Collected data entries:
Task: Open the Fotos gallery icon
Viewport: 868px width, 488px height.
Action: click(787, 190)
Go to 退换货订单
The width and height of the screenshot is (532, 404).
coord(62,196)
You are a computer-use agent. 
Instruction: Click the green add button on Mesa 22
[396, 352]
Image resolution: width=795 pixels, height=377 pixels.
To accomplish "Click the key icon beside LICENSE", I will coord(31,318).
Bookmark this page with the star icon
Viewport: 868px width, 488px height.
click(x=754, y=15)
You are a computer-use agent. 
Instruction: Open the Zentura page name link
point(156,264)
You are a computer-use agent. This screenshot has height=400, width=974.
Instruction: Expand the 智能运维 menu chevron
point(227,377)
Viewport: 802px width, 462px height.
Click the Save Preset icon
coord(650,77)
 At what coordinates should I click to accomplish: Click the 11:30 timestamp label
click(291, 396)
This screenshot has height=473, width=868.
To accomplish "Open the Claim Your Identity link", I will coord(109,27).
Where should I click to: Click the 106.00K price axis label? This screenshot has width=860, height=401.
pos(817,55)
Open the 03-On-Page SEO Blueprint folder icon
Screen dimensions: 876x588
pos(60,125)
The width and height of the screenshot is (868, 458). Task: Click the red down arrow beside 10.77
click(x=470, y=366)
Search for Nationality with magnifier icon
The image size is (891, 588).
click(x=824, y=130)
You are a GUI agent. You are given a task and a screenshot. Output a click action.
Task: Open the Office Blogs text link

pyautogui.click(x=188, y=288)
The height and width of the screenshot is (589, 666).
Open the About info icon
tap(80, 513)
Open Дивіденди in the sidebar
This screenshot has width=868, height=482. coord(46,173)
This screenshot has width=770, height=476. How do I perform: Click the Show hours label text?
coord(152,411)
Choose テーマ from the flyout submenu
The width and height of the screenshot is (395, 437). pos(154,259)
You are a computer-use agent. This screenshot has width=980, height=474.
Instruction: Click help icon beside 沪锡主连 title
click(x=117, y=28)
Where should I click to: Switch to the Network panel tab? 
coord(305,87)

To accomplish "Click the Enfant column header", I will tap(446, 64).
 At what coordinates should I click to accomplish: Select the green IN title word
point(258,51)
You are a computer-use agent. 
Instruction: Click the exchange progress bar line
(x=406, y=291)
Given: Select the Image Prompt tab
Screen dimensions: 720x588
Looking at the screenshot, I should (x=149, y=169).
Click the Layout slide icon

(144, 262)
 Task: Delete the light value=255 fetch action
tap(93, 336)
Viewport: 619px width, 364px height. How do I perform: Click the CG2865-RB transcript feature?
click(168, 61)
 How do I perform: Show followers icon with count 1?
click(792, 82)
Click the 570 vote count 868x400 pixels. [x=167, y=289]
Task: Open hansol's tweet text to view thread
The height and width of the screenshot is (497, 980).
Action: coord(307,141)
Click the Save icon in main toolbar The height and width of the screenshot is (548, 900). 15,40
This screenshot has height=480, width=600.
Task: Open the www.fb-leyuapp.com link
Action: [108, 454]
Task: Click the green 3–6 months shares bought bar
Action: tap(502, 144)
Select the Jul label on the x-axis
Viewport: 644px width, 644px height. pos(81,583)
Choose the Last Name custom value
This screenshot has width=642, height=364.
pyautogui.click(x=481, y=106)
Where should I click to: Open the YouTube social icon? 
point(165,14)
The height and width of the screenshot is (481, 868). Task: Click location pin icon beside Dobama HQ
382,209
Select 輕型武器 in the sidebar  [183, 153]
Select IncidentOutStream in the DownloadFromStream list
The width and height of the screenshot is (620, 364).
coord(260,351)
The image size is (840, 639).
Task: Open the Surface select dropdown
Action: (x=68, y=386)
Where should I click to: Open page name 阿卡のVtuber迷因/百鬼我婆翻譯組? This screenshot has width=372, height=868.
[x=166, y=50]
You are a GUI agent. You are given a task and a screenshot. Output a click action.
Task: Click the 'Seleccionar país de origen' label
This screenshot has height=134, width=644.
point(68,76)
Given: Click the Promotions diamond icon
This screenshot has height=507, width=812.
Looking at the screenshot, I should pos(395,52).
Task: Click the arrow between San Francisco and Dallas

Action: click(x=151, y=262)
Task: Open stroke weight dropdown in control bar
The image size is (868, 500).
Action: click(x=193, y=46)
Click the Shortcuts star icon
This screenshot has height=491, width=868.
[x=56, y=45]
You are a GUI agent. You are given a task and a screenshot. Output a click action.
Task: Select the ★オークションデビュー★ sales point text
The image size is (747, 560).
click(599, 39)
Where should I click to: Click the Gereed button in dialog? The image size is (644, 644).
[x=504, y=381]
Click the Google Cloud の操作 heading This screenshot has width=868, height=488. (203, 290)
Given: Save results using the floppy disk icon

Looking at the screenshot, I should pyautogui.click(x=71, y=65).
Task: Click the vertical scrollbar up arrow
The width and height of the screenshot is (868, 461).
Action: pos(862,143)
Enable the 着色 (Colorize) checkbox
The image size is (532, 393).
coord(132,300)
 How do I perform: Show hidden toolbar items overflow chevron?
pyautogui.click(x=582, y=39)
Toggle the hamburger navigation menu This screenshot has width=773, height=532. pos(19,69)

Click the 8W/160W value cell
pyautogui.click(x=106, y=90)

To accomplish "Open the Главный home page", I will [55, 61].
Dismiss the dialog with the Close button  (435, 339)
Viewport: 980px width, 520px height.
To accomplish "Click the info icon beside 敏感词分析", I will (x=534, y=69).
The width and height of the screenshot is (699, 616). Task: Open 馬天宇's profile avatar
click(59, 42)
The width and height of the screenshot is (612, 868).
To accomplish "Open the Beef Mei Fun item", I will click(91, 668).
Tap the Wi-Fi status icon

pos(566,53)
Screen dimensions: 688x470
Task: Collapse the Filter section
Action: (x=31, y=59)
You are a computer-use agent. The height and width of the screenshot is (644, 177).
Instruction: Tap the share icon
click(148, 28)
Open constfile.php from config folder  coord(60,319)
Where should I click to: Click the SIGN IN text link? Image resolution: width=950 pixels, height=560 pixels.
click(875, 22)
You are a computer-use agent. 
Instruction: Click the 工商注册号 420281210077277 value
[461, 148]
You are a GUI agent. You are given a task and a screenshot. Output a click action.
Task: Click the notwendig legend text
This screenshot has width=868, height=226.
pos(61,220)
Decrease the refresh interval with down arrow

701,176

Task details:
Retype only this portion of the data above: the line containing "The image size is (747, 560).", the line containing "Viewport: 980px width, 520px height.", and all lines between them, exactly.

Your solution:
The image size is (747, 560).
click(599, 39)
Where should I click to: Click the Gereed button in dialog? The image size is (644, 644).
[x=504, y=381]
Click the Google Cloud の操作 heading This screenshot has width=868, height=488. (203, 290)
Given: Save results using the floppy disk icon

Looking at the screenshot, I should pyautogui.click(x=71, y=65).
Task: Click the vertical scrollbar up arrow
The width and height of the screenshot is (868, 461).
Action: pos(862,143)
Enable the 着色 (Colorize) checkbox
The image size is (532, 393).
coord(132,300)
 How do I perform: Show hidden toolbar items overflow chevron?
pyautogui.click(x=582, y=39)
Toggle the hamburger navigation menu This screenshot has width=773, height=532. pos(19,69)

Click the 8W/160W value cell
pyautogui.click(x=106, y=90)

To accomplish "Open the Главный home page", I will [55, 61].
Dismiss the dialog with the Close button  (435, 339)
Viewport: 980px width, 520px height.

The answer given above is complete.